The Lord, after all, helped those who helped themselves.

8

“Does that seem like a fair price?” Mr. Gaunt asked Polly.

Polly started to reply, then paused. Mr. Gaunt's attention suddenly seemed to be diverted; he was gazing off into space and his lips were moving soundlessly, as if in prayer.

“Mr. Gaunt?”

He started slightly. Then his eyes returned to her and he smiled. “Pardon me, Polly. My mind wanders sometimes.”

“The price seems more than fair,” Polly told him. “It seems
divine.”
She took her checkbook from her purse and began to write. Every now and then she would wonder vaguely just what she was up to here, and then she would feel Mr. Gaunt's eyes call hers. When she looked up and met them, the questions and doubts subsided again.

The check she handed to him was drawn in the amount of forty-six dollars. Mr. Gaunt folded it neatly and tucked it into the lapel pocket of his sport-jacket.

“Be sure to fill out the counterfoil,” Mr. Gaunt said. “Your snoopy friend will undoubtedly want to see it.”

“He's coming to see you,” Polly said, doing exactly as Mr. Gaunt had suggested. “He thinks you're a confidence man.”

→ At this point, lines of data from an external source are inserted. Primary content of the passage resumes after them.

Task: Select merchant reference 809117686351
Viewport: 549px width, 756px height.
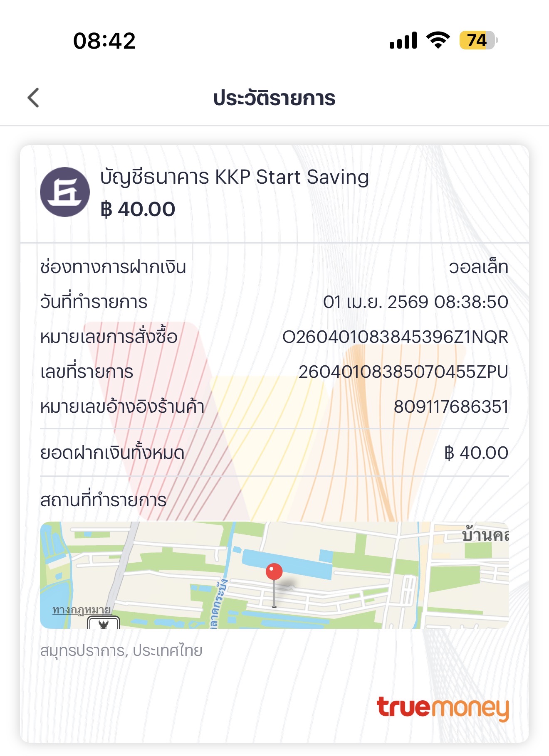Action: point(451,406)
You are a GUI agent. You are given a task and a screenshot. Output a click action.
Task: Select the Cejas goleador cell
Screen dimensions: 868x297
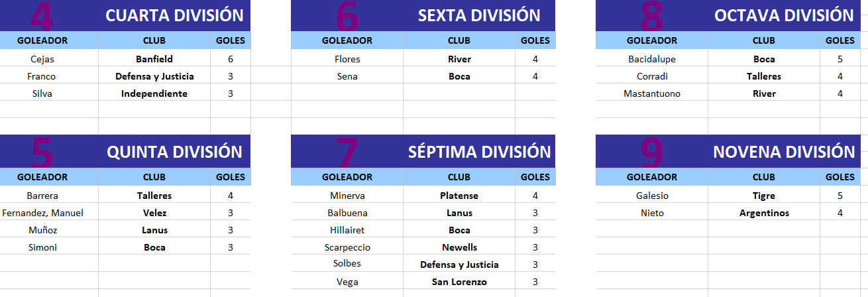pyautogui.click(x=42, y=59)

“He's got lots of thoughts and lots of plans,” Mr. Gaunt said, “but his plans are going to change and his thoughts are going to blow away like fog on a windy morning. Take my word for it.”

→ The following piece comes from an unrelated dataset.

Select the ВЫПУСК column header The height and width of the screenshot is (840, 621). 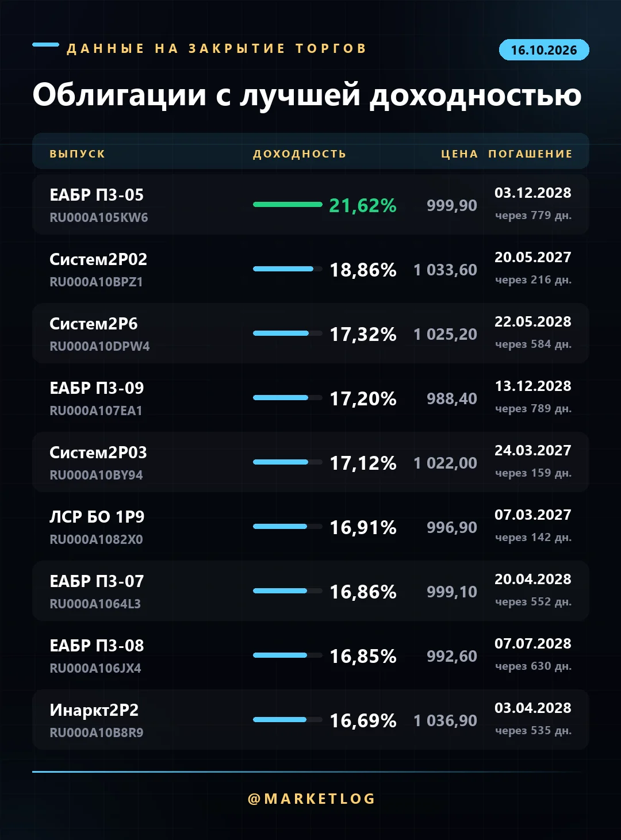click(x=78, y=154)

“You . . . you're not going to hurt him, are you?”

“Me? You do me a very great wrong, Patricia Chalmers. I am a pacifist—one of the world's
great
pacifists. I wouldn't raise a hand against our Sheriff. I just meant that he's got business on the other side of the bridge this afternoon. He doesn't know it yet, but he does.”

“Oh.”

“Now, Polly?”

“Yes?”

“Your check does not constitute complete payment for the
azka.”

“It doesn't?”

“No.” He was holding a plain white envelope in his hands. Polly didn't have the slightest idea where it had come from, but that seemed perfectly all right. “In order to finish paying for your amulet, Polly, you have to help me play a little trick on someone.”